INSTRUCTIONS TO FOLLOW: The records are to be restated in their entirety, word for word.

..............................

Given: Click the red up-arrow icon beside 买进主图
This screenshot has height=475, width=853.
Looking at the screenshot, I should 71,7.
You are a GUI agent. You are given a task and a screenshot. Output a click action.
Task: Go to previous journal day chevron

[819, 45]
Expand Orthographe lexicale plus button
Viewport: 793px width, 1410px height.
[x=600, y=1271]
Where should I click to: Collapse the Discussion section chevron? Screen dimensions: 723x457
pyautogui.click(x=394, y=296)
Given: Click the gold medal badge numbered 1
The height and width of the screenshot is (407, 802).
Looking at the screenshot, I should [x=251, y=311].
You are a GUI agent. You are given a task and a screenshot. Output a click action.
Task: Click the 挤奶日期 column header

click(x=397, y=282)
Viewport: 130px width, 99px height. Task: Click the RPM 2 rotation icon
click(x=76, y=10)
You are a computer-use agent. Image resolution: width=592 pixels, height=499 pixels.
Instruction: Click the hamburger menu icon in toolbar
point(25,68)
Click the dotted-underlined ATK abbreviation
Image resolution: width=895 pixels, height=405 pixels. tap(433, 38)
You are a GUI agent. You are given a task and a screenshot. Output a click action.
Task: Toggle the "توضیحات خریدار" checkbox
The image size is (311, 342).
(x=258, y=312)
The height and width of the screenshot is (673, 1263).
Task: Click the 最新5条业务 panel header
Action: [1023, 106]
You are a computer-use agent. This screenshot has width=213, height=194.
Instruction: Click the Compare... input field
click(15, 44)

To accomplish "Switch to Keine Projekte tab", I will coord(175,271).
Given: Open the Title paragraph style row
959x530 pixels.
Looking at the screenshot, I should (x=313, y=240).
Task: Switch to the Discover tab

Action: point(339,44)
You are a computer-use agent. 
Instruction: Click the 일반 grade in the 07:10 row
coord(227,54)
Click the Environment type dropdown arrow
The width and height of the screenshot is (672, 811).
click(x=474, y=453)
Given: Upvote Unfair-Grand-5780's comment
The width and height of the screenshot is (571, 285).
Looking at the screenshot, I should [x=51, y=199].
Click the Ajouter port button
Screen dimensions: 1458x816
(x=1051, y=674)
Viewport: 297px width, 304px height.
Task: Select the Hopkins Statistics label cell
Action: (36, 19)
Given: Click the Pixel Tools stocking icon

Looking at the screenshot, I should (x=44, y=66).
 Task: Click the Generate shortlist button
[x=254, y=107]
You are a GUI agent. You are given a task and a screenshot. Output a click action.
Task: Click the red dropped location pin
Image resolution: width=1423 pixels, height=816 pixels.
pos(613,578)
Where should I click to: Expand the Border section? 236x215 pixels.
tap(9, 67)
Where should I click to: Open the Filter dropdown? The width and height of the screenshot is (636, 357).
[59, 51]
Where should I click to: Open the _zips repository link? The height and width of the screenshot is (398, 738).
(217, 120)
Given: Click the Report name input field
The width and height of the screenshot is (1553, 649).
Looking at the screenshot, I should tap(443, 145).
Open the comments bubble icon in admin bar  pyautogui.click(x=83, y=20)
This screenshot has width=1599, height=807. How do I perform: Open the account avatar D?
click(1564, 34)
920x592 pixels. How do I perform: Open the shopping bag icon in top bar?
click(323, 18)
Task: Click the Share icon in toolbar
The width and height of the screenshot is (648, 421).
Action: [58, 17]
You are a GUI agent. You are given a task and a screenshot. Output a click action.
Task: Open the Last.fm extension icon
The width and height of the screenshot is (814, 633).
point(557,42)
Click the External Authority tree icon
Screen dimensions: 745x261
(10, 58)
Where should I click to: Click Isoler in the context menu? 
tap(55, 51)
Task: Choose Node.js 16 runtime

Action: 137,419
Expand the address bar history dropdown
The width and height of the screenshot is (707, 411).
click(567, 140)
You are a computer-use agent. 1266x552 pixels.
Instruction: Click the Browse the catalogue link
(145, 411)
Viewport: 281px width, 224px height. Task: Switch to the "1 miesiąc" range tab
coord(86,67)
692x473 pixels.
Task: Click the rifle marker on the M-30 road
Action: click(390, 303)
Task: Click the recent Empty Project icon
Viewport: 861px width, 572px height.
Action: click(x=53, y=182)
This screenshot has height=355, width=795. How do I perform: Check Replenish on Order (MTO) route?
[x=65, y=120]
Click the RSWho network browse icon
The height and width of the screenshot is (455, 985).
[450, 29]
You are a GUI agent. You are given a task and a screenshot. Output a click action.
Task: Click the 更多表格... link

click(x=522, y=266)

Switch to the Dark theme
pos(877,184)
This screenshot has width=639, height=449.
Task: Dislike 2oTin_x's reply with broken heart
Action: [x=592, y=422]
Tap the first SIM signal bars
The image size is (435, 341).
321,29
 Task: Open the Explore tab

..............................

RESULT OF THIS EXERCISE:
Given: Click the red up-arrow icon beside 买进主图
This screenshot has height=475, width=853.
Looking at the screenshot, I should 71,7.
You are a GUI agent. You are given a task and a screenshot. Output a click action.
Task: Go to previous journal day chevron

[819, 45]
Expand Orthographe lexicale plus button
Viewport: 793px width, 1410px height.
[x=600, y=1271]
Where should I click to: Collapse the Discussion section chevron? Screen dimensions: 723x457
pyautogui.click(x=394, y=296)
Given: Click the gold medal badge numbered 1
The height and width of the screenshot is (407, 802).
Looking at the screenshot, I should [x=251, y=311].
You are a GUI agent. You are given a task and a screenshot. Output a click action.
Task: Click the 挤奶日期 column header

click(x=397, y=282)
Viewport: 130px width, 99px height. Task: Click the RPM 2 rotation icon
click(x=76, y=10)
You are a computer-use agent. Image resolution: width=592 pixels, height=499 pixels.
Instruction: Click the hamburger menu icon in toolbar
point(25,68)
Click the dotted-underlined ATK abbreviation
Image resolution: width=895 pixels, height=405 pixels. tap(433, 38)
You are a GUI agent. You are given a task and a screenshot. Output a click action.
Task: Toggle the "توضیحات خریدار" checkbox
The image size is (311, 342).
(x=258, y=312)
The height and width of the screenshot is (673, 1263).
Task: Click the 最新5条业务 panel header
Action: [1023, 106]
You are a computer-use agent. This screenshot has width=213, height=194.
Instruction: Click the Compare... input field
click(15, 44)

To accomplish "Switch to Keine Projekte tab", I will coord(175,271).
Given: Open the Title paragraph style row
959x530 pixels.
Looking at the screenshot, I should (x=313, y=240).
Task: Switch to the Discover tab

Action: point(339,44)
You are a computer-use agent. 
Instruction: Click the 일반 grade in the 07:10 row
coord(227,54)
Click the Environment type dropdown arrow
The width and height of the screenshot is (672, 811).
click(x=474, y=453)
Given: Upvote Unfair-Grand-5780's comment
The width and height of the screenshot is (571, 285).
Looking at the screenshot, I should [x=51, y=199].
Click the Ajouter port button
Screen dimensions: 1458x816
(x=1051, y=674)
Viewport: 297px width, 304px height.
Task: Select the Hopkins Statistics label cell
Action: (36, 19)
Given: Click the Pixel Tools stocking icon

Looking at the screenshot, I should (x=44, y=66).
 Task: Click the Generate shortlist button
[x=254, y=107]
You are a GUI agent. You are given a task and a screenshot. Output a click action.
Task: Click the red dropped location pin
Image resolution: width=1423 pixels, height=816 pixels.
pos(613,578)
Where should I click to: Expand the Border section? 236x215 pixels.
tap(9, 67)
Where should I click to: Open the Filter dropdown? The width and height of the screenshot is (636, 357).
[59, 51]
Where should I click to: Open the _zips repository link? The height and width of the screenshot is (398, 738).
(217, 120)
Given: Click the Report name input field
The width and height of the screenshot is (1553, 649).
Looking at the screenshot, I should tap(443, 145).
Open the comments bubble icon in admin bar  pyautogui.click(x=83, y=20)
This screenshot has width=1599, height=807. How do I perform: Open the account avatar D?
click(1564, 34)
920x592 pixels. How do I perform: Open the shopping bag icon in top bar?
click(323, 18)
Task: Click the Share icon in toolbar
The width and height of the screenshot is (648, 421).
Action: [58, 17]
You are a GUI agent. You are given a task and a screenshot. Output a click action.
Task: Open the Last.fm extension icon
The width and height of the screenshot is (814, 633).
point(557,42)
Click the External Authority tree icon
Screen dimensions: 745x261
(10, 58)
Where should I click to: Click Isoler in the context menu? 
tap(55, 51)
Task: Choose Node.js 16 runtime

Action: 137,419
Expand the address bar history dropdown
The width and height of the screenshot is (707, 411).
click(567, 140)
You are a computer-use agent. 1266x552 pixels.
Instruction: Click the Browse the catalogue link
(145, 411)
Viewport: 281px width, 224px height. Task: Switch to the "1 miesiąc" range tab
coord(86,67)
692x473 pixels.
Task: Click the rifle marker on the M-30 road
Action: click(390, 303)
Task: Click the recent Empty Project icon
Viewport: 861px width, 572px height.
Action: click(x=53, y=182)
This screenshot has height=355, width=795. How do I perform: Check Replenish on Order (MTO) route?
[x=65, y=120]
Click the RSWho network browse icon
The height and width of the screenshot is (455, 985).
[450, 29]
You are a GUI agent. You are given a task and a screenshot. Output a click action.
Task: Click the 更多表格... link

click(x=522, y=266)

Switch to the Dark theme
pos(877,184)
This screenshot has width=639, height=449.
Task: Dislike 2oTin_x's reply with broken heart
Action: [x=592, y=422]
Tap the first SIM signal bars
The image size is (435, 341).
321,29
 Task: Open the Explore tab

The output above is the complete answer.